Records from a data source
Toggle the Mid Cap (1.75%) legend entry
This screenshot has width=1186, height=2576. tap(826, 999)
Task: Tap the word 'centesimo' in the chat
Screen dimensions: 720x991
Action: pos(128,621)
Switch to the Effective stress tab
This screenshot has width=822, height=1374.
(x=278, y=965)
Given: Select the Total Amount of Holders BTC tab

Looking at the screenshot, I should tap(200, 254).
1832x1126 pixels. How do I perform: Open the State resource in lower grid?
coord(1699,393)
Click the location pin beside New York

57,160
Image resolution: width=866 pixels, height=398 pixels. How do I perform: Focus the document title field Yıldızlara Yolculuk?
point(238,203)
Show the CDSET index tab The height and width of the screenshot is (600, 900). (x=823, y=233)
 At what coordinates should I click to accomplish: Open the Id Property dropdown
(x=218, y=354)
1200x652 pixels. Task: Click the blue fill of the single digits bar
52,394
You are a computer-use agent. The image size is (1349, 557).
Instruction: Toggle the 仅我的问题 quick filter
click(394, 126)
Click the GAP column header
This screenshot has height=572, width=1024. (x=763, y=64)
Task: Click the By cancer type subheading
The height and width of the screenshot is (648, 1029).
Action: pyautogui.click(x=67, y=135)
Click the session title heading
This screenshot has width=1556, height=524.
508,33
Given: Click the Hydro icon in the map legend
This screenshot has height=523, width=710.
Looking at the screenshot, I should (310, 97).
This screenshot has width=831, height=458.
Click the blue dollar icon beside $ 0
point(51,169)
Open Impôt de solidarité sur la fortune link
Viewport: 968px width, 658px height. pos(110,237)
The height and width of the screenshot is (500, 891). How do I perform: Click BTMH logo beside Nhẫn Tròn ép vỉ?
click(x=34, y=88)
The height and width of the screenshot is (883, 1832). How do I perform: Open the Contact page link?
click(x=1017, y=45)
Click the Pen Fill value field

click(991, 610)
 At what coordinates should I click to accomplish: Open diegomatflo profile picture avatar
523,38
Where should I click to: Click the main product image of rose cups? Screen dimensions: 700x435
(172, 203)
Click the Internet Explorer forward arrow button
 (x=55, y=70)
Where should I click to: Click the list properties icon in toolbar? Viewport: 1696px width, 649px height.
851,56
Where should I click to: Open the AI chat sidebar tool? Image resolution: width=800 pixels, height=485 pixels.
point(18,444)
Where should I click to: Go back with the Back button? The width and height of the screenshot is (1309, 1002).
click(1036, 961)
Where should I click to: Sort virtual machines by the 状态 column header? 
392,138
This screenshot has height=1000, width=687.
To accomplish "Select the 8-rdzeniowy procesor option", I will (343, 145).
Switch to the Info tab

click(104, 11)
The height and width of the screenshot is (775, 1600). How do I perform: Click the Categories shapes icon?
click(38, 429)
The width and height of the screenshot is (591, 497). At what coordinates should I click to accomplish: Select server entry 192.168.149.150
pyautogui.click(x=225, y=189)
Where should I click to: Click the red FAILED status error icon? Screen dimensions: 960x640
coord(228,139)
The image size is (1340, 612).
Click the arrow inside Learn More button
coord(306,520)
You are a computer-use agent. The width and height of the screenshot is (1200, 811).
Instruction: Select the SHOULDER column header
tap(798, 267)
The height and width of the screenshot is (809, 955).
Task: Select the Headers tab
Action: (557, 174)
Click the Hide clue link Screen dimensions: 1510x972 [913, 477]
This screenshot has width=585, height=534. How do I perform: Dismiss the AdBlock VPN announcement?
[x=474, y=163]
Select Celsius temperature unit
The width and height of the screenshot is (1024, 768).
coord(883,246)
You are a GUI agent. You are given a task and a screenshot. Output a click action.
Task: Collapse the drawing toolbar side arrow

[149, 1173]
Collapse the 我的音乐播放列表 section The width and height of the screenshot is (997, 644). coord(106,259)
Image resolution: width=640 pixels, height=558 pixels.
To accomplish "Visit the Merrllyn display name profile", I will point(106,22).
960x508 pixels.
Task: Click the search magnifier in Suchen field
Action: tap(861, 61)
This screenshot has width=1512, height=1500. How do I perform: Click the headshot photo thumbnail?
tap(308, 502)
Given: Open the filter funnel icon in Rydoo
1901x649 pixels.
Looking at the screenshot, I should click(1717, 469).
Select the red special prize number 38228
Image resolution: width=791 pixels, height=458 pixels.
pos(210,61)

▶ WORK REQUIRED
Your task is to write out, exactly, the line that contains "Given: Open the filter funnel icon in Rydoo" and each line after it to the end of the data, with no other lines.

▶ RESPONSE TO THE TASK
Given: Open the filter funnel icon in Rydoo
1901x649 pixels.
Looking at the screenshot, I should click(1717, 469).
Select the red special prize number 38228
Image resolution: width=791 pixels, height=458 pixels.
pos(210,61)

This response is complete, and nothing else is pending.